718 jours sur orbite pour la mini-navette X-37B

718 jours sur orbite pour la mini-navette X-37B

Le 7 mai, la mini-navette automatique X-37B de l’armée de l’air des États-Unis s’est posée en Floride après une mission de 718 jours. Les militaires américains disposent de 2 exemplaires de cet engin dont les missions ne sont pas précisées.

Avec 718 jours à tourner autour de la Terre, le 2ème exemplaire de la mini-navette automatique X-37B de l’US Air Force a battu le record de durée de mission de ce type d’engin qui intrigue les observateurs.

A quoi sert la mini-navette de l’US Air Force ?

X-37B n’a pas toujours été militaire. Au départ, cet engin conçu par Boeing existait au sein d’un programme de la NASA, connu comme X-37A, puis l’US Air Force l’a récupéré et baptisé X-37B tout en en faisant construire deux nouveaux exemplaires.
Cette mini-navette automatique de 8,92 m de long décolle sous coiffe au sommet d’un lanceur Atlas V. Elle est dotée d’une soute qui s’ouvre sur orbite.
Le 1er exemplaire a volé 2 fois, décollant en avril 2010 pour une mission de 224 jours puis en décembre 2012 pour cette fois-ci presque 675 jours.
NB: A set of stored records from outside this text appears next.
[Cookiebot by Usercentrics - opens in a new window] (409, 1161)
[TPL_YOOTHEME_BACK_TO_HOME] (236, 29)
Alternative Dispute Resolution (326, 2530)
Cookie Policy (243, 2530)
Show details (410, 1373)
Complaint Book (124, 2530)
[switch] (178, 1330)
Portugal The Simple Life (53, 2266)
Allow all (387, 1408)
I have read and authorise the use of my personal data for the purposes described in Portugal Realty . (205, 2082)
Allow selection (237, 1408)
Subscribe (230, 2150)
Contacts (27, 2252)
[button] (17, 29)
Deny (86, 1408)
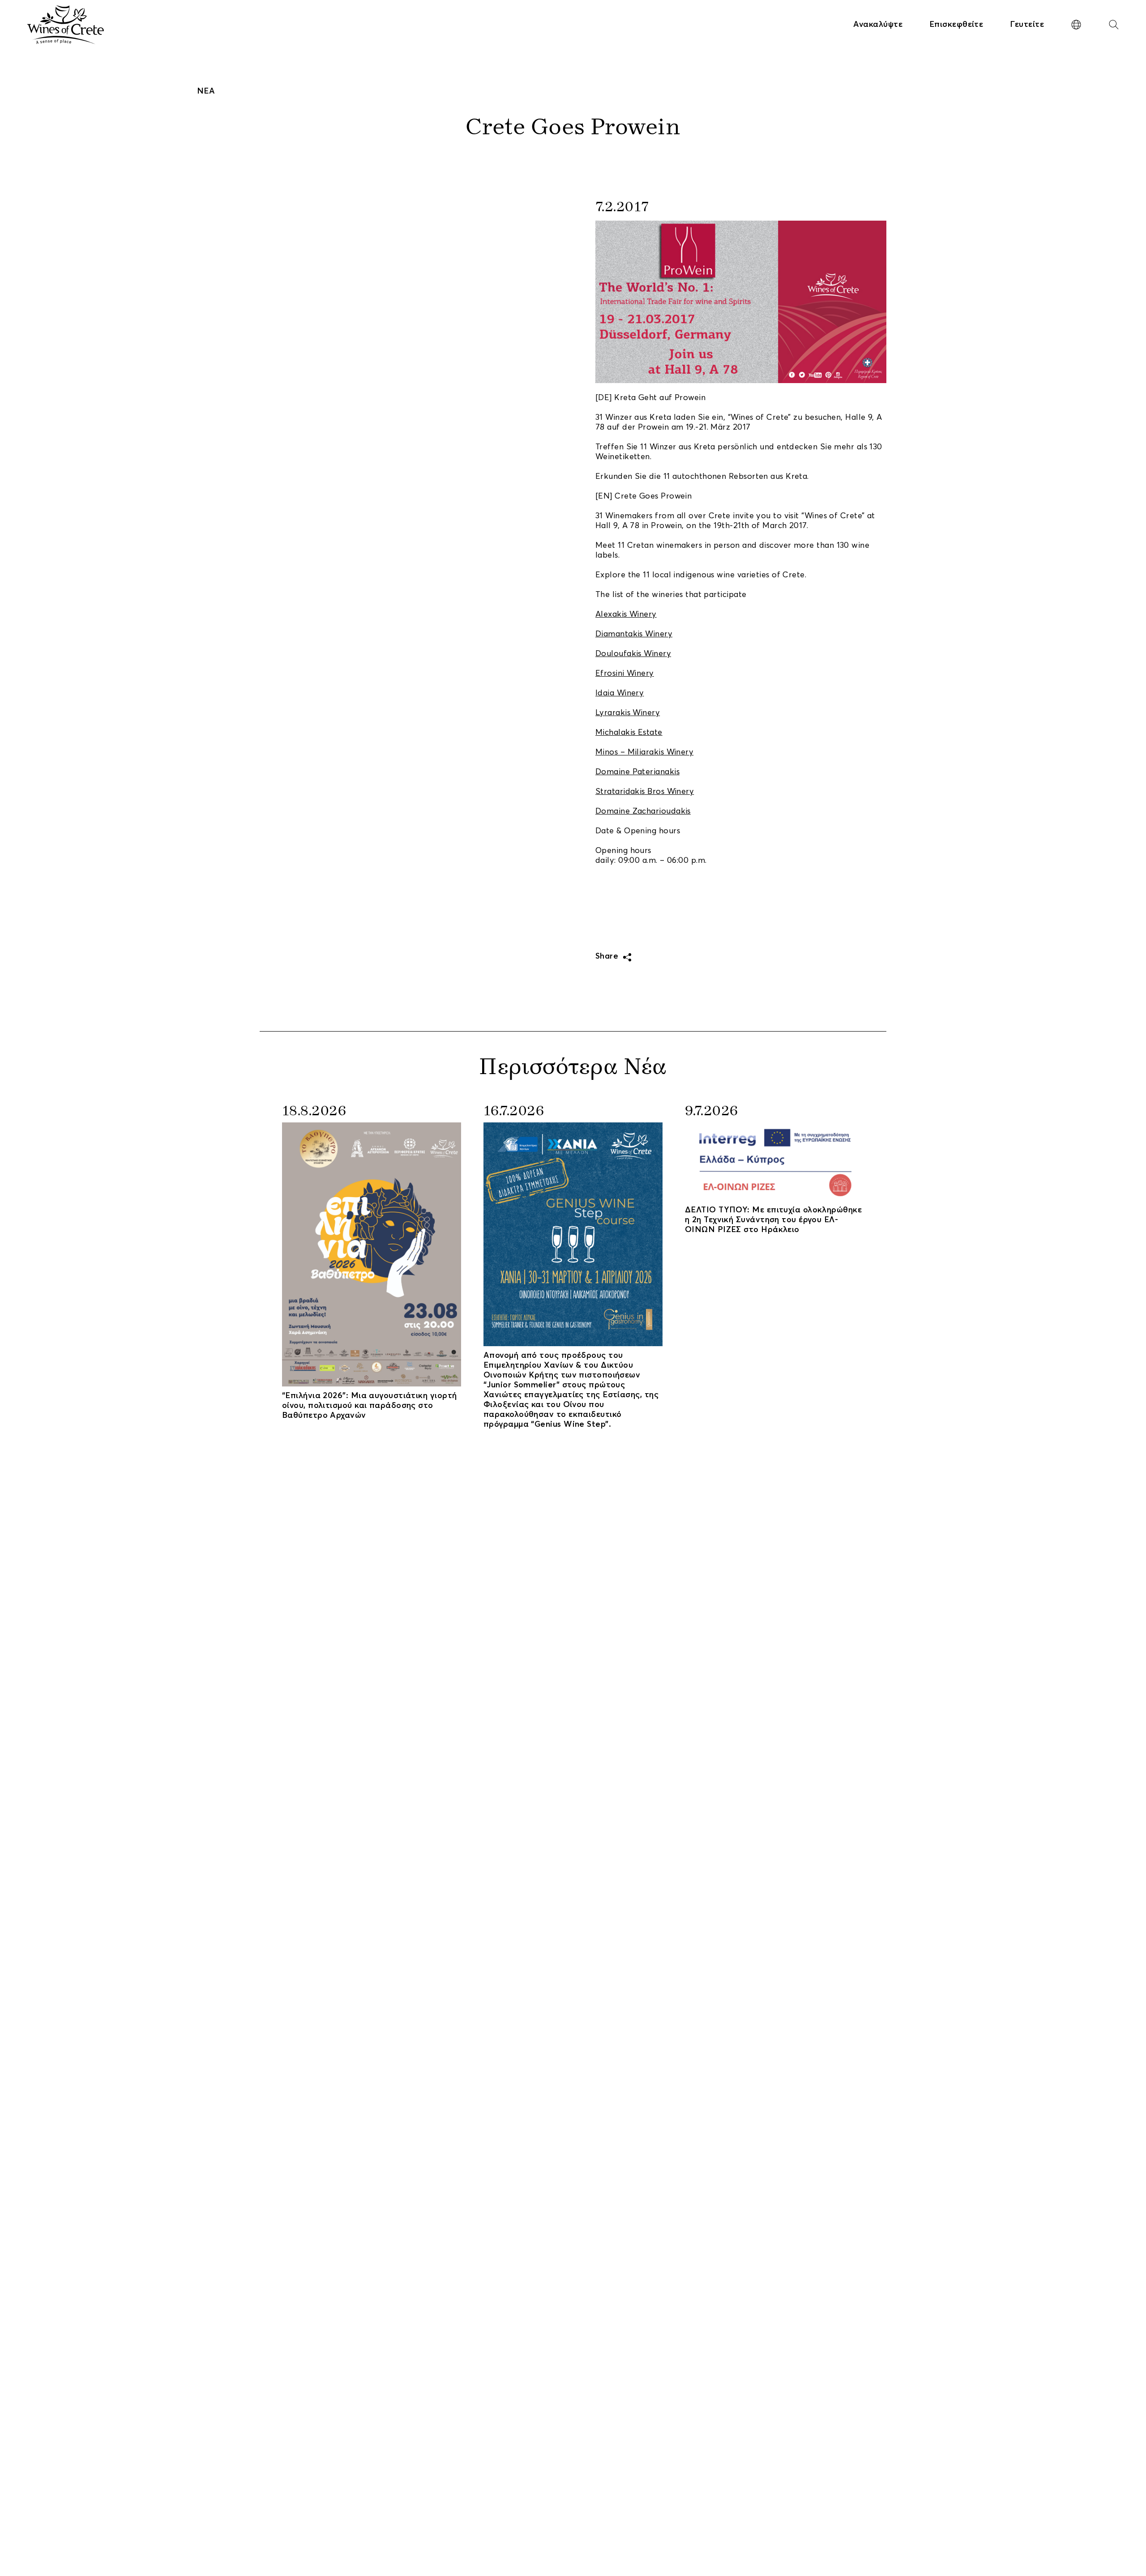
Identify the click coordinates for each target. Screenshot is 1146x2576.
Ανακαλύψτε (877, 25)
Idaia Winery (619, 693)
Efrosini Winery (624, 674)
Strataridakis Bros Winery (644, 792)
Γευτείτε (1027, 25)
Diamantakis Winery (633, 634)
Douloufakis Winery (633, 654)
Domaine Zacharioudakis (643, 811)
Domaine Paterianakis (637, 772)
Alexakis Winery (626, 614)
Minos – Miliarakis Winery (644, 752)
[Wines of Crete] (65, 24)
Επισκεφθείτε (956, 25)
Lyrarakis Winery (627, 713)
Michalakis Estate (629, 733)
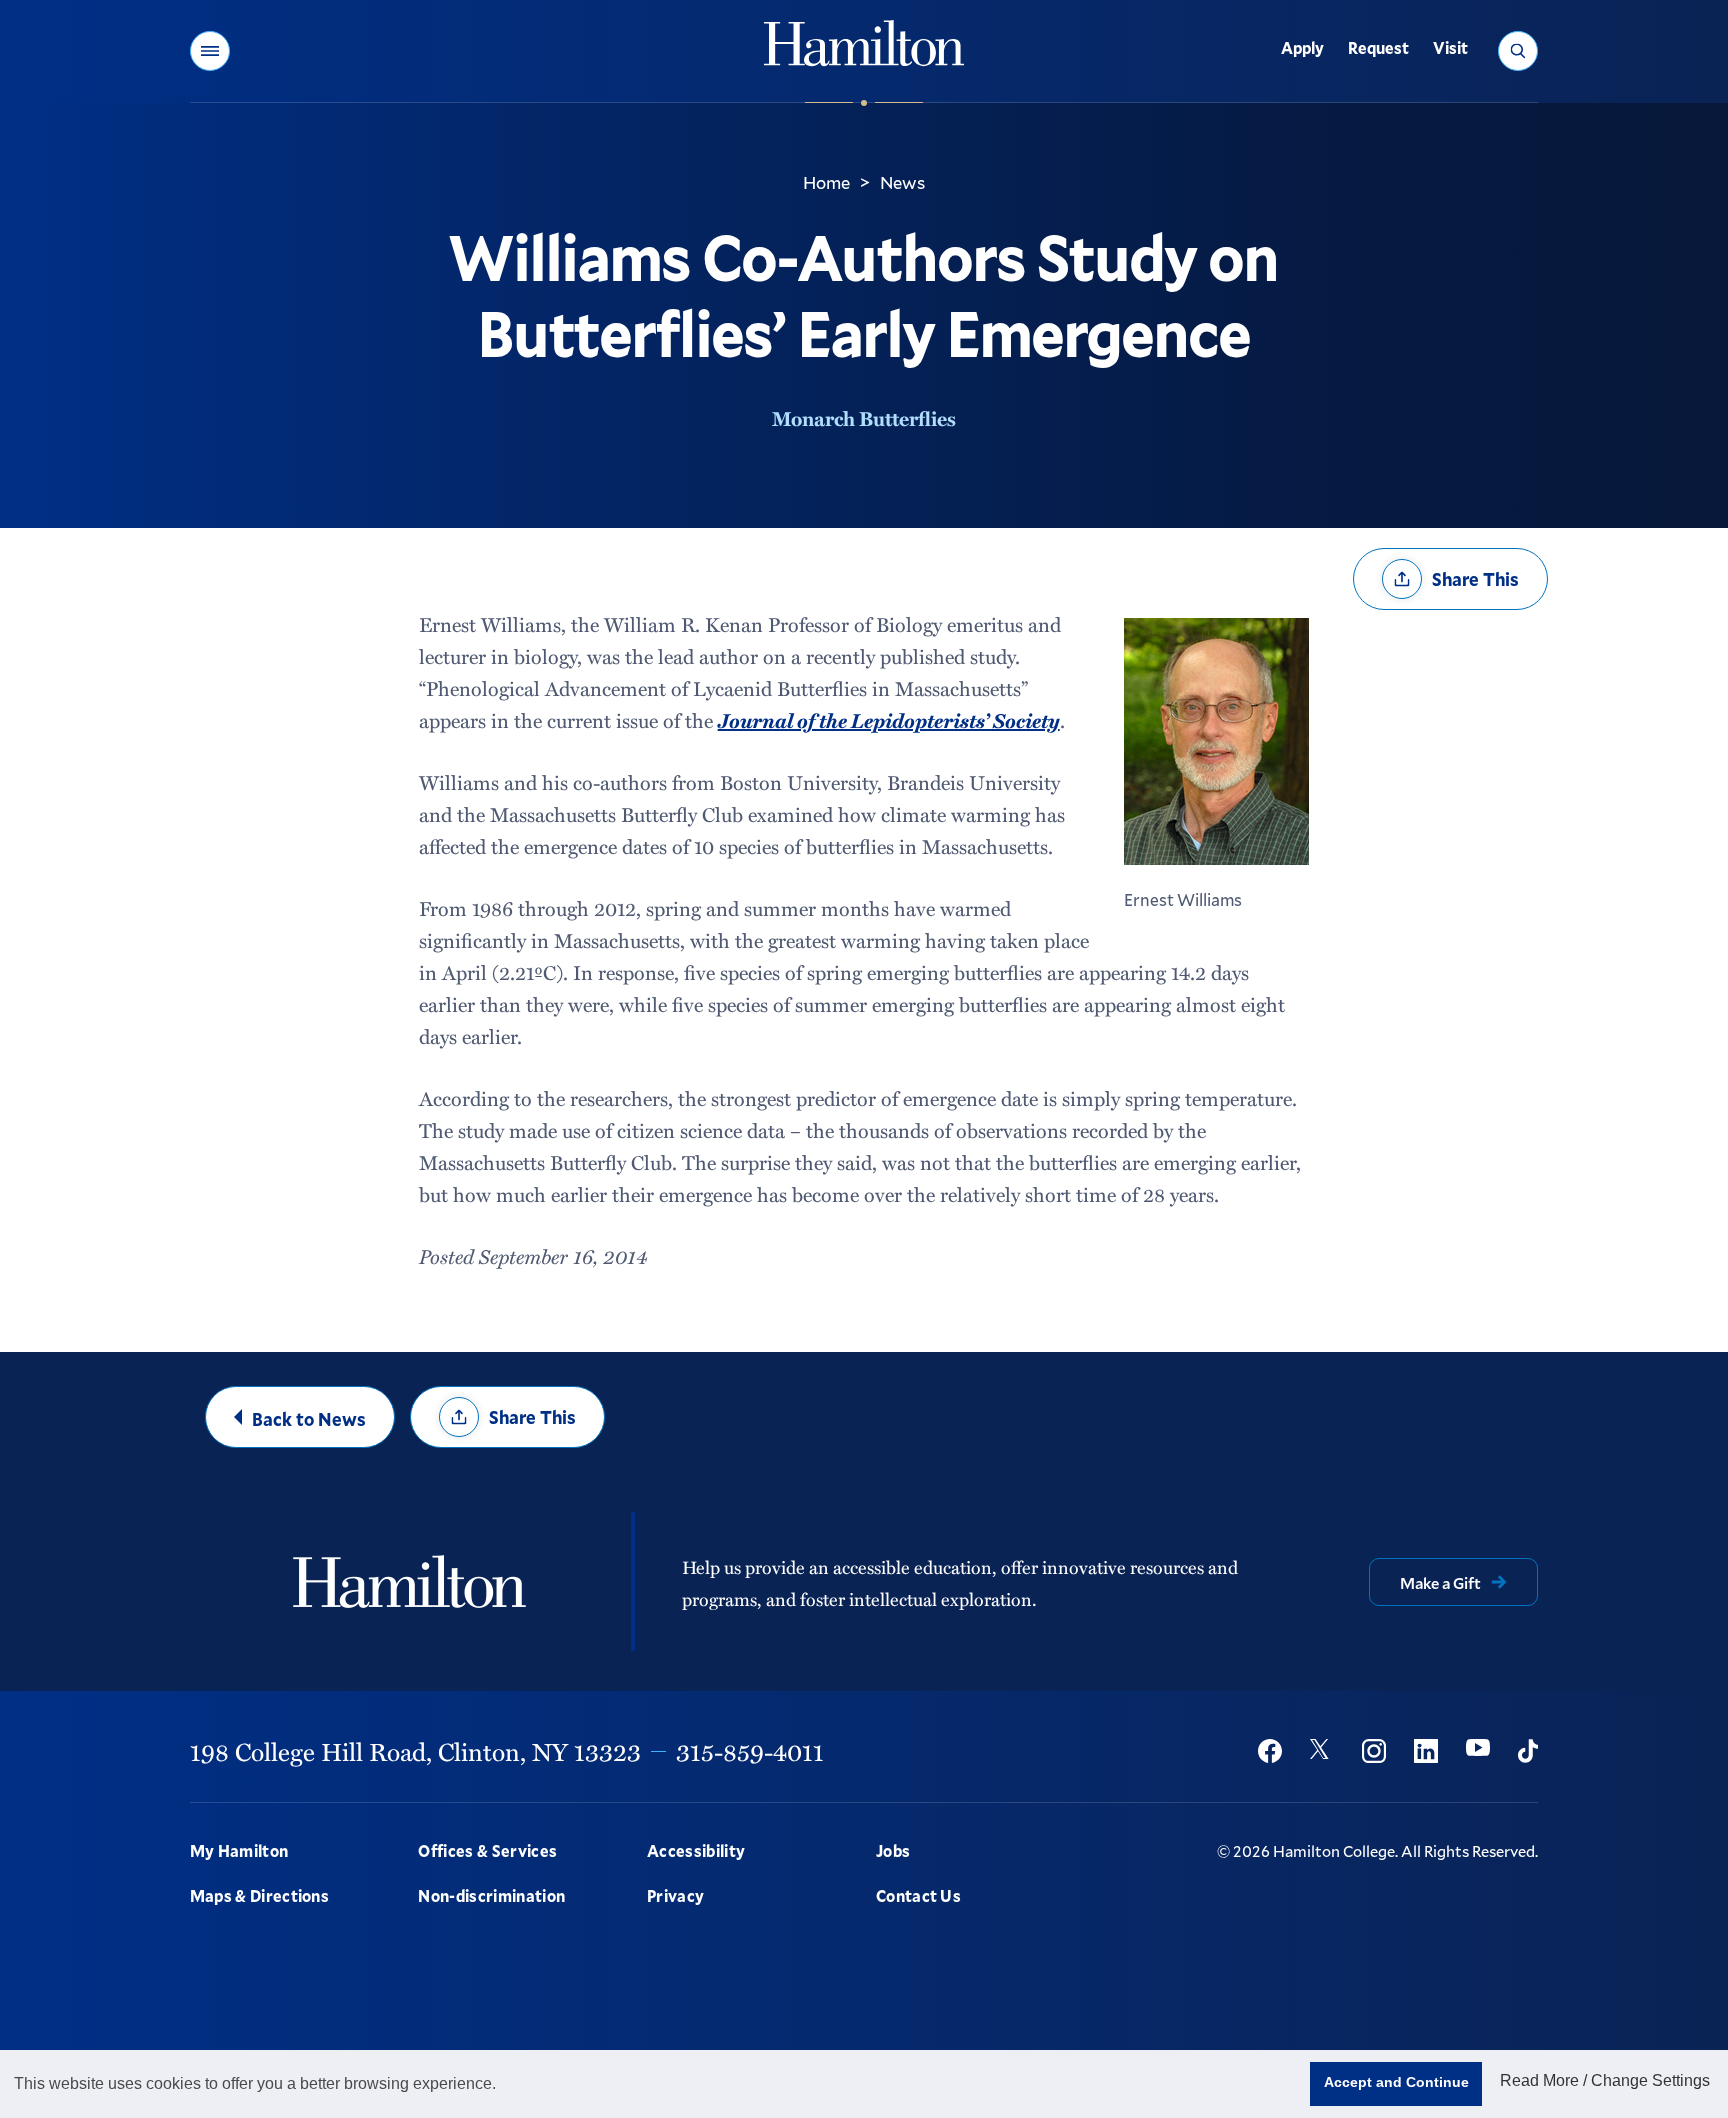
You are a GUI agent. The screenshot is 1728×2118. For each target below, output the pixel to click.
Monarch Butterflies (864, 418)
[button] (210, 51)
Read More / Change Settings (1605, 2080)
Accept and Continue (1396, 2082)
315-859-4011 (750, 1751)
Le 2ème exemplaire connut l’espace à partir du mois de mars 2011 pour 468 jours. Puis le 20 mai 2015 débuta sa deuxième mission qui vient de se conclure le 7 mai 2017 avec un atterrissage en Floride au centre spatial Kennedy de la NASA, sur la même piste qu’utilisaient les navettes de l’agence américaine.

La vidéo ci-dessous montre l’approche très rapide du X-37B ce 7 mai.

Les 718 jours de cette 2ème mission de l’exemplaire n°2 marquent un nouveau record de ce programme mis en avant d’un côté (les photos et vidéos des décollages et atterrissages sont largement diffusées), mais sur lequel l’US Air Force reste très discret d’un autre côté dès qu’il s’agit des détails. Notamment pour les plus importants… Ainsi, ce qu’emporte la soute d’un X-37B n’est jamais évoqué. Certains avancent que les militaires envoient de façon très flexible des instruments d’espionnage pour réponde à des besoins urgents (on pense à des conflits imprévus). Une hypothèse séduisante, mais peu en phase avec le fait que le X-37B est régulièrement détecté sur orbite par des amateurs de suivi des satellites au sol. On sait ainsi que l’engin est capable d’accomplir des changements d’orbite, sans toutefois pouvoir le faire de manière «furtive», ce qui semble dès lors limiter son intérêt.

X-37B US Air Force

Le X-37B (exemplaire n°2) après son atterrissage du 7 mai en Floride. Les techniciens portent une protection en raison des ergols toxiques (hydrazine) utilisés pour les propulseurs de la mini-navette. Ces propulseurs ne servent pas pour la phase finale de l’atterrissage durant laquelle l’engin se comporte comme un planeur. Ils sont mis à feu en revanche lors des manœuvres sur orbite ou pour initier le retour au sol.
Crédit : US Air Force

En fait, l’objectif des vols qui apparaît le plus probable à la majorité des experts du militaire spatial est lié à des… tests !
On imagine que l’armée met dans la soute de sa mini-navette des équipements futurs afin de les essayer concrètement dans l’espace et voir s’ils fournissent les performances attendues avant de les employer sur les coûteux satellites-espions ou ceux dédiés aux transmissions sécurisées du Pentagone. Le X-37B revenant sur Terre, les ingénieurs peuvent de plus examiner le matériel ainsi éprouvé (ou même les matériels si plusieurs essais se déroulent sur un vol).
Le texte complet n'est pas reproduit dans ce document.